/PRNewswire/ -- The Committee on Capital Markets Regulation, noting that the U.S. financial crisis has put the issue of financial regulatory structure on the front burner of public policy for the first time in decades, today released the following statement and recommendations for reorganizing the nation's financial regulatory structure:
The crisis has made possible reforms on a scale not imaginable since the Great Depression. Indeed, the severity of the crisis, the scope of the regulatory failures and the antiquated, patchwork design of the U.S. regulatory structure have given rise to a broad consensus regarding the need for sweeping regulatory reorganization.
This consensus presents a historic opportunity to bring U.S. financial regulatory structure into the 21st century, ensuring our role as a global leader in financial markets. Done properly, reform will restore market confidence, increase consumer and investor protection, improve regulatory quality, stimulate capital formation, enhance our ability to manage systemic risk and facilitate global policy coordination.

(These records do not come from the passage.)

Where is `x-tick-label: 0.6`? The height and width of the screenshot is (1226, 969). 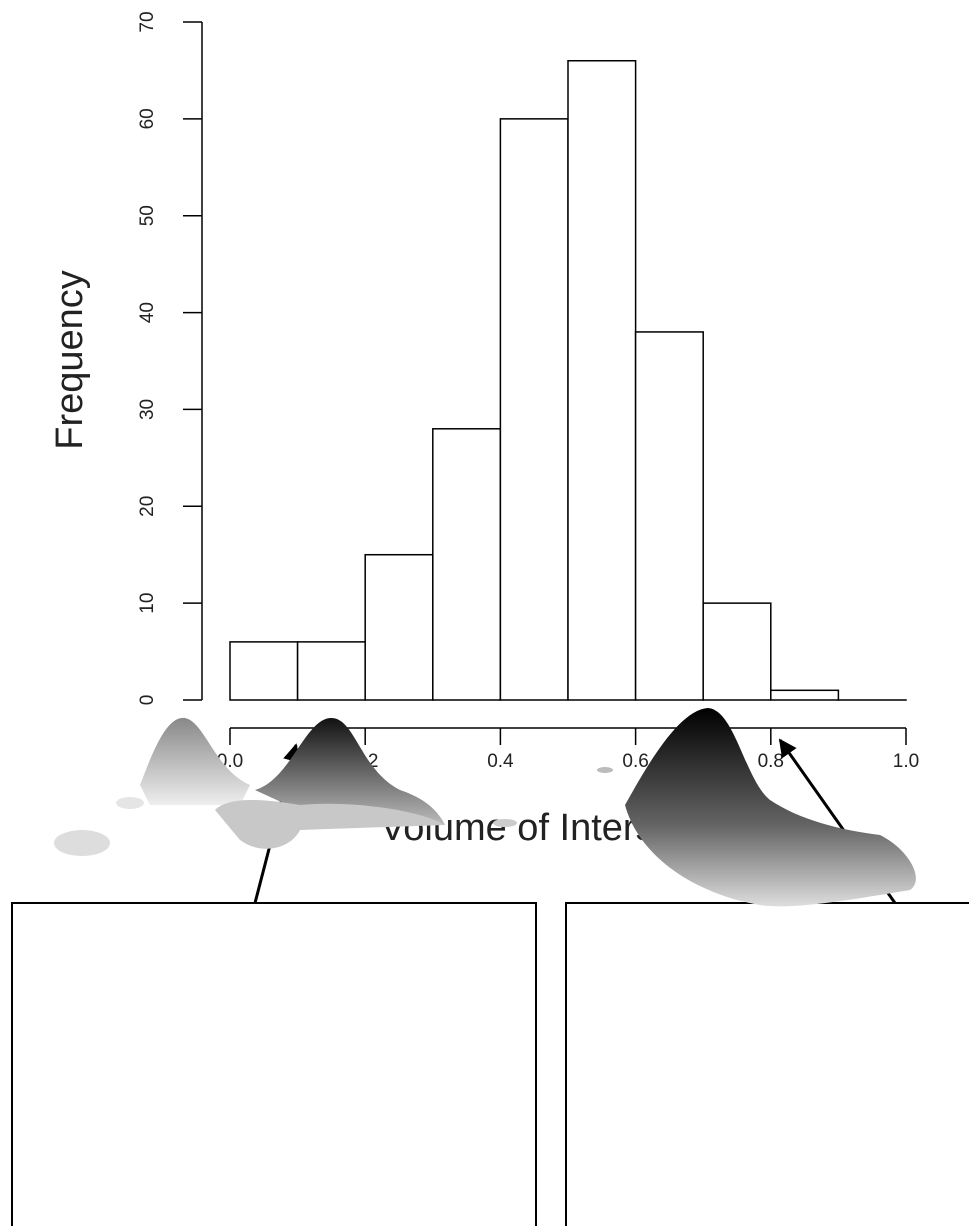 x-tick-label: 0.6 is located at coordinates (635, 762).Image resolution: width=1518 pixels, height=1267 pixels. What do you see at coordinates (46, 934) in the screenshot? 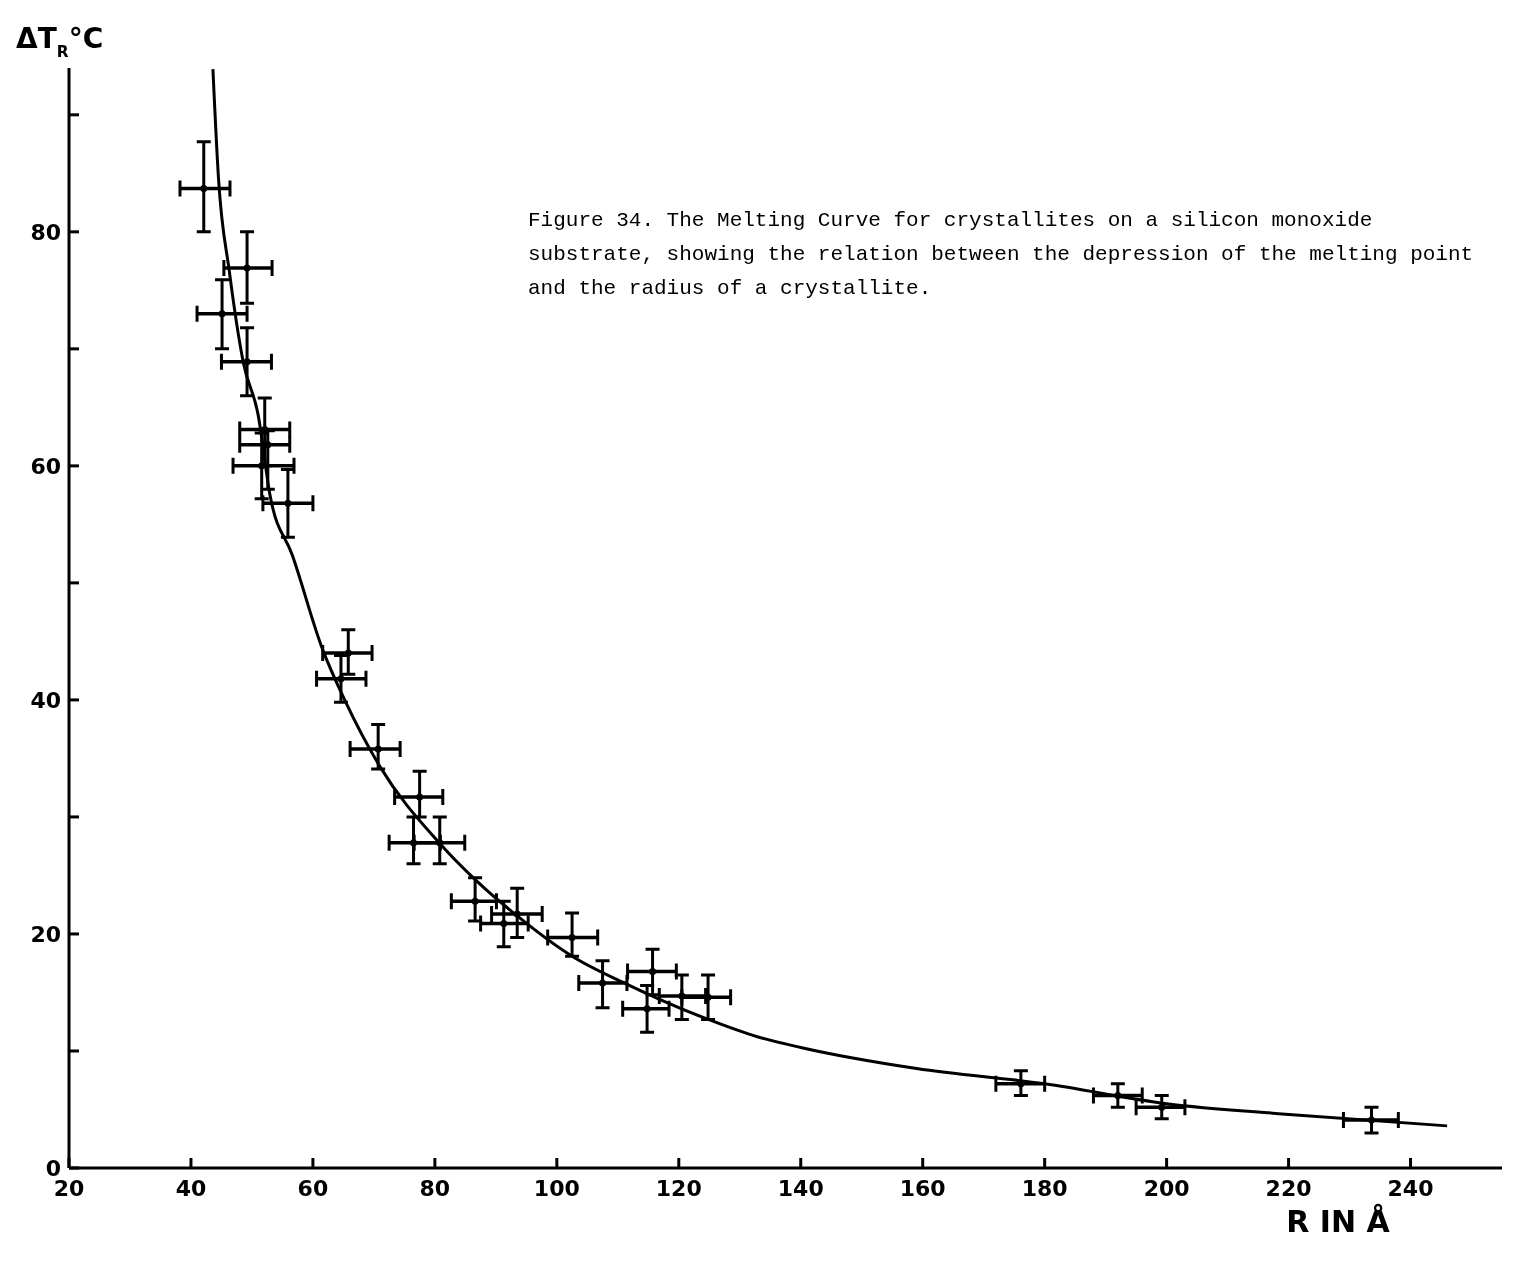
I see `y-tick-label: 20` at bounding box center [46, 934].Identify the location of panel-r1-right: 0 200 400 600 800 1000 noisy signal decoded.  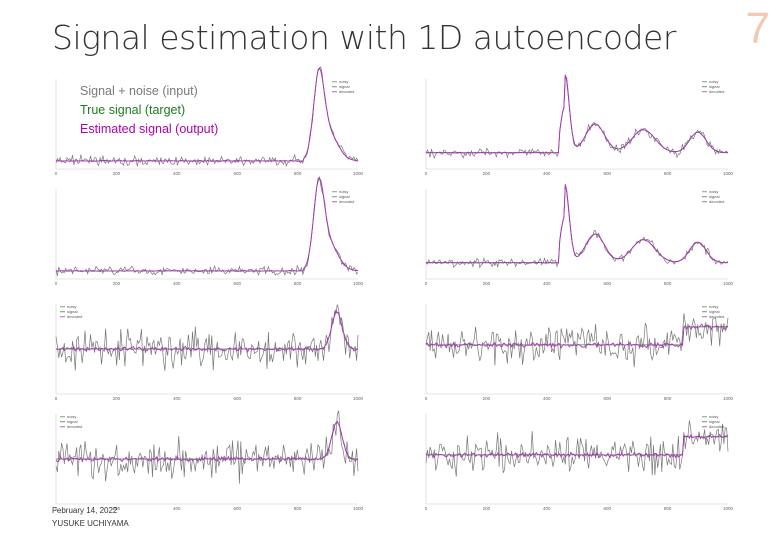
(580, 125).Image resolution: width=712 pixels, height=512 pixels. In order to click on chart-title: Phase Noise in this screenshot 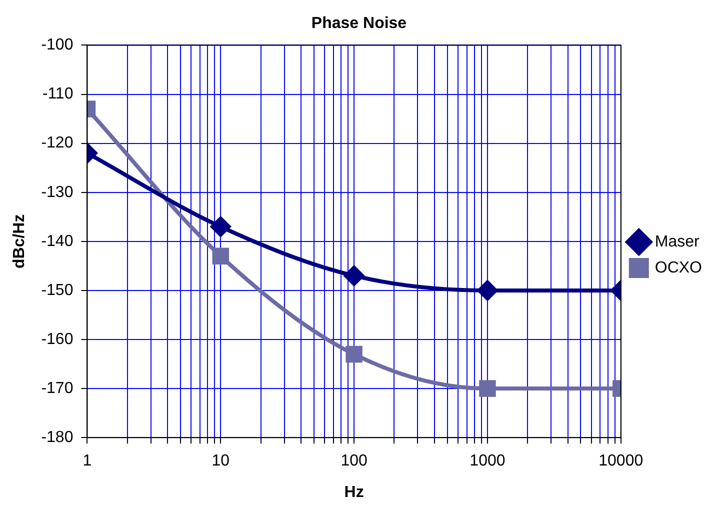, I will do `click(359, 24)`.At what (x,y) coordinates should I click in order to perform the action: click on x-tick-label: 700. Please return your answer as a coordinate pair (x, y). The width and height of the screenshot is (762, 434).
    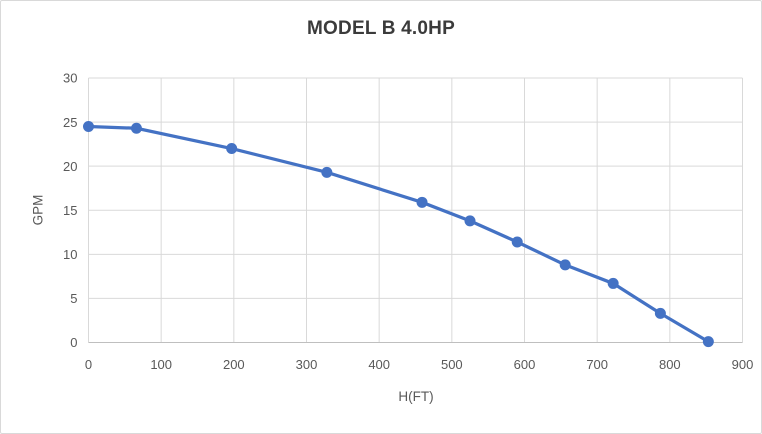
    Looking at the image, I should click on (597, 364).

The Committee on Capital Markets Regulations believes there is enormous room to improve our regulatory structure. The U.S. employs more financial regulators and expends a higher percentage of its gross domestic product on financial oversight than any other major country. There are approximately 38,700 financial regulatory staff in the U.S., versus some 3,100 in the United Kingdom. Meanwhile, financial regulatory costs in the U.S. total $497,984 per billion dollars of GDP, versus $276,655 in the United Kingdom.
Yet recent events suggest that the far larger staffs and greater funding in the U.S. have not resulted in a correspondingly higher quality of supervision. The U.S. Treasury recognizes this, and issued its own bold recommendations, "Blueprint for a Modernized Financial Regulatory Structure," in March 2008.
At its core, federal financial regulation performs four functions: providing a lender of last resort, supervising and regulating financial institutions for safety and soundness, regulating market structure and conduct and providing for consumer/investor protection. Any regulatory structure must effectively perform these four functions. Further, the Committee believes that the functions must be coordinated by the President through the office of the Secretary of the Treasury. However, determining which part of the regulatory structure performs some or all of these functions is a more difficult challenge.
The Committee's recommendations address only revisions to U.S. federal regulatory structure. The Committee may consider later whether to address the role of the states and self-regulating organizations ("SROs"), internal agency organization or global coordination.(1)
The Committee is a non-partisan group of independent U.S. business, financial, investor and corporate governance, legal, accounting and academic leaders. It was formed in the fall of 2006 to study and report on ways to improve the regulation of the U.S. capital markets.
(1) In March, the Committee will release a new report -- "Capital Markets Regulation After the Credit Crisis" -- addressing key substantive regulatory issues.